= Your assignment =
Continue the passage on leaders building a safety culture, resuming right after its final sentence.

= Text segment =
________________________________________
Leaders can build safety cultures by readily and willingly participating with care team members in initiatives designed to develop and emulate safety culture characteristics.  Effective leaders who deliberately engage in strategies and tactics to strengthen their organization’s safety culture see safety issues as problems with organizational systems, not their employees.  They also view adverse events and close calls (“near misses”) as providing “information-rich” data for learning and systems improvement. 

Individuals within the organization respect and are wary of operational hazards, have a collective mindfulness that people and equipment will sometimes fail, defer to expertise rather than hierarchy in decision making, and develop defenses and contingency plans to cope with failures. These concepts stem from the extensive research of James Reason on the psychology of human error. Among Reason’s description of the main elements of a safety culture are:

Just culture – people are encouraged, even rewarded, for providing essential safety related information, but clear lines are drawn between human error and at-risk or reckless behaviors.
________________________________________
= Information shown =
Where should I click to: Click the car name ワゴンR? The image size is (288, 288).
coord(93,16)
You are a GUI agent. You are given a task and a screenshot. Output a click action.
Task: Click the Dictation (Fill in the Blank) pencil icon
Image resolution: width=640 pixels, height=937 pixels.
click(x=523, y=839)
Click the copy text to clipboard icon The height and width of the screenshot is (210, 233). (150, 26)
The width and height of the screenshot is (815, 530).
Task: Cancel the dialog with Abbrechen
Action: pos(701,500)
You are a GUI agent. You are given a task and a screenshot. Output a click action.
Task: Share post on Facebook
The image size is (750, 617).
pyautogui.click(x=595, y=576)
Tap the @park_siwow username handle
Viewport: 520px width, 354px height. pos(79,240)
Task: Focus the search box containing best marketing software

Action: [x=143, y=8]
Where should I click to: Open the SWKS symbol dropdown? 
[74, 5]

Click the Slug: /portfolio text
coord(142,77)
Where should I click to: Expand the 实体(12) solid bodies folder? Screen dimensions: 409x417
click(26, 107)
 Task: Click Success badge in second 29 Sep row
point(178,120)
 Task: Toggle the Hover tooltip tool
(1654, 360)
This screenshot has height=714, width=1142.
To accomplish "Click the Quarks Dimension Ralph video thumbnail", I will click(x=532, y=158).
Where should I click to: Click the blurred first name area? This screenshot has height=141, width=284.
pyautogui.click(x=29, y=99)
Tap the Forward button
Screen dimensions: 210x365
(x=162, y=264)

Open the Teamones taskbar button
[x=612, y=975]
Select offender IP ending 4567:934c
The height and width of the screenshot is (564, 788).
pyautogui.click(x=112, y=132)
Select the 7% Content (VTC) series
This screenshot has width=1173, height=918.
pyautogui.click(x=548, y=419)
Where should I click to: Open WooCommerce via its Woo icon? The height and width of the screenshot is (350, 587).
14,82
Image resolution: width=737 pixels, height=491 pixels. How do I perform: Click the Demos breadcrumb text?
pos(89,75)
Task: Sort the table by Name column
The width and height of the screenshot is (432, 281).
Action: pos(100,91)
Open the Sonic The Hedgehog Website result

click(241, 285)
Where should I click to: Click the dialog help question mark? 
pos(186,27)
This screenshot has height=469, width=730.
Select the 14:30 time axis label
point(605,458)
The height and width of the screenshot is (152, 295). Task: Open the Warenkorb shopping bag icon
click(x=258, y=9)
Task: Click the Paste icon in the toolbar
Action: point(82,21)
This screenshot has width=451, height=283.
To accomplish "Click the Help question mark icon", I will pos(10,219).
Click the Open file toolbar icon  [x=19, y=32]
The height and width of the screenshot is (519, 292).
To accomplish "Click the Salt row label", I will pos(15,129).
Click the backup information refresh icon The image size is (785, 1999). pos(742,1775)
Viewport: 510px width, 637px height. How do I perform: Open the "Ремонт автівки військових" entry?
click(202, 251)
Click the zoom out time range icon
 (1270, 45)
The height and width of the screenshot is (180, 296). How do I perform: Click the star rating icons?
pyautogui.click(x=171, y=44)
________________________________________
= Response to this task =
Reporting culture – people report their errors and near-misses.

Learning culture – the willingness and the competence to draw the right conclusions from safety information systems, and the will to implement major reforms when their need is indicated.

In an organization with a strong safety culture, individuals within the organization treat each other and their patients with dignity and respect. The organization is characterized by staff who are productive, engaged, learning, and collaborative.  Having care team members who gain joy and meaning through their work has been found to have an important role in establishing and maintaining a safe culture.

When team members know that their well-being is a priority, they are able to be meaningfully engaged in their work, to be more satisfied, less likely to experience burnout, and to deliver more effective and safer care.

Leaders who encourage transparency in response to reports of adverse events, close calls and unsafe conditions, and who have established processes that ensure follow-up to ensure reports are not lost or ignored (or perceived to be lost or ignored), help mitigate intimidating behaviors because transparency of action itself discourages such behavior.

On the opposite end of the spectrum, intimidating and unsettling behaviors causing emotional harm, including the use of inappropriate words and actions or inactions, has a detrimental impact on patient safety and should not occur in a safety culture. This includes terminating, punishing or failing to support a health care team member who makes an error (the “second victim”).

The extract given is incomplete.